Remake de la película ‘Los muchachos de antes no usaban arsénico‘, que no vi y no pienso ver, en el que cuenta la historia de una estrella de la época dorada del cine, un actor en el ocaso de su vida, un escritor cinematográfico frustrado y un viejo director. Entre ellos hacen lo imposible por conservar una vieja mansión en la que viven, ante la llegada de dos jóvenes que los intiman a venderla.

Estamos ante una comedia negra que brilla en momentos pero muestra mucha flojera en otros, sobre todo en chistes pelotudos o actuaciones planas, y ni hablar de la trama, que es predecible, y por más que Campanella quiera tirar alguna que otra vuelta de tuerca, no es suficiente para dar a pensar otra cosa o confundir al espectador.

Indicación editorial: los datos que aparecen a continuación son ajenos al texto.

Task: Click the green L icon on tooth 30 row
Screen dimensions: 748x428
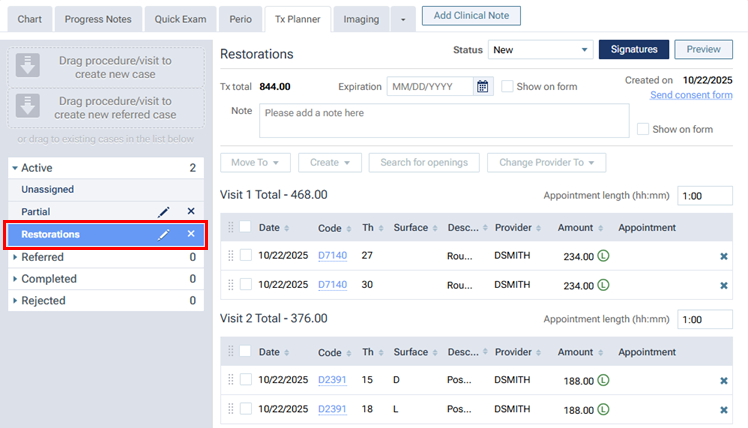Action: click(x=604, y=285)
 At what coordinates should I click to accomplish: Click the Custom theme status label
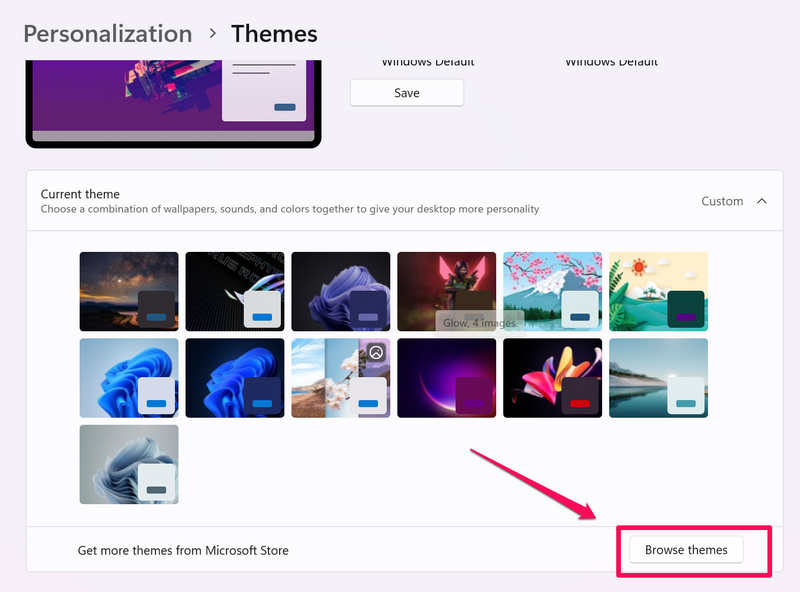722,201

Lo que la salva, y garpa mucho son las actuaciones de los protagonistas, sobre todo de Graciela Borges y Oscar Martínez que la rompen pero en momentos no me logran convencer, o creerme ciertas escenas.

El señor Juan José Campanella hace años que está muy lejos de lo bueno que fue, pero sin embargo, es una peli que se disfruta y funciona para un domingo a la tarde con un cafecito y comiendo pastafrola.